第8章は、Motion Field Generation と題し、前章で得た局所的な動き情報を統合して有用な動きフィールドを構成する方法について述べている。観察者の動作スピードが時間的に変動しても一定の動きパターンが得られるように、自動スピード調整機能を提案しシステムに導入した。これはロバストな観察者動作認識を実現する上で重要な機能である。

第4章は、Hierarchical Motion Pattern Classification と題し、前章で得た動きフィールドから観点の異なる二種類の特徴ベクトルを抽出・生成する手法と、これを用いて様々な観察者動作パターンを階層的なテンプレートマッチング法により分類・認識するアルゴリズムについて述べている。先ずシーン全体の大まかな動きを表現するGlobal Motion Vectorによって、観察者の前進・後退、左右・上下の動きといった概略の分類を行うが、例えば左右への平行移動か、左右への回転かといった詳細な判別はできない。そこで細かな動きを表現するComponent Distribution Vector を導入し詳細な判別を可能にした。さらに後者を用いて、観察者が乗り物等に乗った場合に発生する、縦揺れや横揺れといった擾乱を除外して正しく分類する手法も開発した。これは重要な成果である。
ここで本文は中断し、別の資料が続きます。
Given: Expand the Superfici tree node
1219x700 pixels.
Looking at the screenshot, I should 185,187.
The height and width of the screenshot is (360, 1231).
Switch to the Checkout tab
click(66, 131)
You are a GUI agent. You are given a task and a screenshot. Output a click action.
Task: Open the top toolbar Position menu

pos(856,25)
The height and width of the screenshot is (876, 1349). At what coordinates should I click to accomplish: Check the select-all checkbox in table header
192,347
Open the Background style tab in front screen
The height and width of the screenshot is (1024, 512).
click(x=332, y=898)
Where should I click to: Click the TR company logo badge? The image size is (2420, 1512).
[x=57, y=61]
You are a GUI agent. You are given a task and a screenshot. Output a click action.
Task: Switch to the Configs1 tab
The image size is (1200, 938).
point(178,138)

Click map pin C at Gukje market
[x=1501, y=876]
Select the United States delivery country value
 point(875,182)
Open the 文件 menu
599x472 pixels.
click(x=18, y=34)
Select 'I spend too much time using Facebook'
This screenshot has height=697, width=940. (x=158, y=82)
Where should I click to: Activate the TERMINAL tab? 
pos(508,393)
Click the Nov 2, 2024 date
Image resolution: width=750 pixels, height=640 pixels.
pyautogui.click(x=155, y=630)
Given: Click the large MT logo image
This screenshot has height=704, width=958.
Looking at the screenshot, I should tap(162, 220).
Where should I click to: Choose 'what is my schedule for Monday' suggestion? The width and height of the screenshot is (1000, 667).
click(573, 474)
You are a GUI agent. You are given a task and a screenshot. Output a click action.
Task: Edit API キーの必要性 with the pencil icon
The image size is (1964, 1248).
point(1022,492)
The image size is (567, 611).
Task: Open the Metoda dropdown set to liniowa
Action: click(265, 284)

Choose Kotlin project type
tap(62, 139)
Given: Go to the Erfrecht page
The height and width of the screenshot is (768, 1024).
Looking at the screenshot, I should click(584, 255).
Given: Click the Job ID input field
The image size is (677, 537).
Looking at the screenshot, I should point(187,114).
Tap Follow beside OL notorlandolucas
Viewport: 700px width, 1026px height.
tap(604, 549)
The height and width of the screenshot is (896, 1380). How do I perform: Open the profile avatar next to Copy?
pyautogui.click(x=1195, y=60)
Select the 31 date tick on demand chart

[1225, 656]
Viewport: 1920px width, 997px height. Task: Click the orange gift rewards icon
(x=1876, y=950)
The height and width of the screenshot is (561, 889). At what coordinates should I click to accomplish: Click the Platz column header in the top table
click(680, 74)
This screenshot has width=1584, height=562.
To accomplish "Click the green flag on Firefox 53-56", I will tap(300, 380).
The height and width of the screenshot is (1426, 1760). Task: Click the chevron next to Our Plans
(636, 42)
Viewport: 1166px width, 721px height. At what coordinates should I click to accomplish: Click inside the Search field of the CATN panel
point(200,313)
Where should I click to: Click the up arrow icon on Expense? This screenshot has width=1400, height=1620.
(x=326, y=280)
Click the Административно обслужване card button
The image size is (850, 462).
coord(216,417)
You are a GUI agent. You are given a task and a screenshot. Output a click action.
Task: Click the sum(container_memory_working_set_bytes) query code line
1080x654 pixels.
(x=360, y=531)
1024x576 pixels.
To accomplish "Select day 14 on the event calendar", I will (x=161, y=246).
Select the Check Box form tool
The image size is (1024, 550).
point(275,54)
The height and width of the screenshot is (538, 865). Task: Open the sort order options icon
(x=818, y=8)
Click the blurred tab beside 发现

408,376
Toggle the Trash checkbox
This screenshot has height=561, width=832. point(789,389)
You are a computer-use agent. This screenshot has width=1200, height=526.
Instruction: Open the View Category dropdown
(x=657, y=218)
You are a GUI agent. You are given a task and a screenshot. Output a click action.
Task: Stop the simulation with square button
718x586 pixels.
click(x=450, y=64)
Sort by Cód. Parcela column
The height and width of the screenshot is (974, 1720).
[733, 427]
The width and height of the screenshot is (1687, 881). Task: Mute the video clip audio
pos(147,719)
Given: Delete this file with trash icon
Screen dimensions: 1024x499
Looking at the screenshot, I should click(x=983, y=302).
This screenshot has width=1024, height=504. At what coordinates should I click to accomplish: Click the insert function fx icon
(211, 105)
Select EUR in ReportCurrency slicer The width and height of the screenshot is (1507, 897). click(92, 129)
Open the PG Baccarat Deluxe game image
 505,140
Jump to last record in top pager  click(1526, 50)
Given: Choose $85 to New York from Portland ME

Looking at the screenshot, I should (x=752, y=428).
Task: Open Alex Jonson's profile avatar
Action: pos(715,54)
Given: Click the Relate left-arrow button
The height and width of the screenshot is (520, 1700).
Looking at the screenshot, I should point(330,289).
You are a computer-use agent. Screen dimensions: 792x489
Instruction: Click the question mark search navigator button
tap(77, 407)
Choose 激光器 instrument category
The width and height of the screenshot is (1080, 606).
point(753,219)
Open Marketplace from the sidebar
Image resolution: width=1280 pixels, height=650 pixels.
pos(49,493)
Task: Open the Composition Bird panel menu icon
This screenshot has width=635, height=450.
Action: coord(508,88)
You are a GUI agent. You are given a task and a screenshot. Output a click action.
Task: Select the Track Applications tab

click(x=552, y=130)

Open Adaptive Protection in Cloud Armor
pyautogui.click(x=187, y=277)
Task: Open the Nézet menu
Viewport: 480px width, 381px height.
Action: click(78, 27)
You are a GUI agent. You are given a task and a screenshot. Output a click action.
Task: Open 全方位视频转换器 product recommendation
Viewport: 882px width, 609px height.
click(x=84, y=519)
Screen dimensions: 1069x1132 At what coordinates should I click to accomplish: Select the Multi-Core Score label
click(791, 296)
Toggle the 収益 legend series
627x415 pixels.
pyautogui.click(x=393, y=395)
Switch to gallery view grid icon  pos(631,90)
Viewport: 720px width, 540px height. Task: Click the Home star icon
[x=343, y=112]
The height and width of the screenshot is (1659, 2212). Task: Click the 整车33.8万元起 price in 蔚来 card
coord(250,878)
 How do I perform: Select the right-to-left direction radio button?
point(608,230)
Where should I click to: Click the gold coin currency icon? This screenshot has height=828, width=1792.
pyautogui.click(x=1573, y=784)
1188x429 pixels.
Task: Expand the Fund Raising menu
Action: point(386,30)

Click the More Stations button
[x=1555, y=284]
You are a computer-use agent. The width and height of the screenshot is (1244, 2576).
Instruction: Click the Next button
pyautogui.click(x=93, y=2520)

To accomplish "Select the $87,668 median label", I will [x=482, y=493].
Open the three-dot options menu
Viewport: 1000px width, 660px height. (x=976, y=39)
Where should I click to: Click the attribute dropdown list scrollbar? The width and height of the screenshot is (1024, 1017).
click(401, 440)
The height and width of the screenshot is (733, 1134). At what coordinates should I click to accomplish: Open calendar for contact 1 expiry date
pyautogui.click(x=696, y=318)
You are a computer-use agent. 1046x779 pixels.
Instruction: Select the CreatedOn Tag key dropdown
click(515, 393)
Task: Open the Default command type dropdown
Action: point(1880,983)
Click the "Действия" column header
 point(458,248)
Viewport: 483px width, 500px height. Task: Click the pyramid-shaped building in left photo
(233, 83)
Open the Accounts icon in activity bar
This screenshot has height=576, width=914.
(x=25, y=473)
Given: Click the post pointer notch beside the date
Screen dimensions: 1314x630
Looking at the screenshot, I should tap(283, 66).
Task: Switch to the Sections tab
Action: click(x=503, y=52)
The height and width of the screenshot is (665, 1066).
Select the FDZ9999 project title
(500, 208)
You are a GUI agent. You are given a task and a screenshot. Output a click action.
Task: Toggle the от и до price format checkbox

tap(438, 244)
第5章は、Ego-Motion Detection in Various Environinents と題し、第2~4章で開発したアルゴリズムを用いて行った一連の実験結果について述べている。前進・後進、左右への平行移動、左右への回転、上下への回転等の動きを、様々な環境で、また極端に変化する照明条件において検出を行い、良好な結果を得ている。また大きな縦揺れ、横揺れの重畳した動きに対しても正しく認識の出来ることを示し、本アルゴリズムが有効であることを述べている。

第6章は、Application to Digit-Writmg Hand Gesture Recognition と題し、本研究で開発した観察者動作認識手法の一つの応用として、Oから9までの数字の入力をカメラの動きによって行う方法について述べている。各瞬間に検出されたカメラの動きを時間的・空間的に積分することにより筆跡を特徴ベクトルに変換、テンプレートマッチング法により良好な認識結果を得た。また漢字のような複雑な入力パターンに対しても対応可能であることを示している。

第7章は、結論である。

以上要するに本論文は、方向性エッジ情報を用いて高速かつ精度よく動画像より動きフィールドを生成し、これをマクロ及びミクロの二つの観点から二種類のベクトル表現に変換し、これらを相補的に用いた階層的なテンプレートマッチング法により、照明変化や観察者の不規則な動きといった擾乱に対してロバストな観察者動作認識システムを実現したもので、情報学の基盤に寄与するところが少なくない。

よって本論文は博士(科学)の学位請求論文として合格と認められる。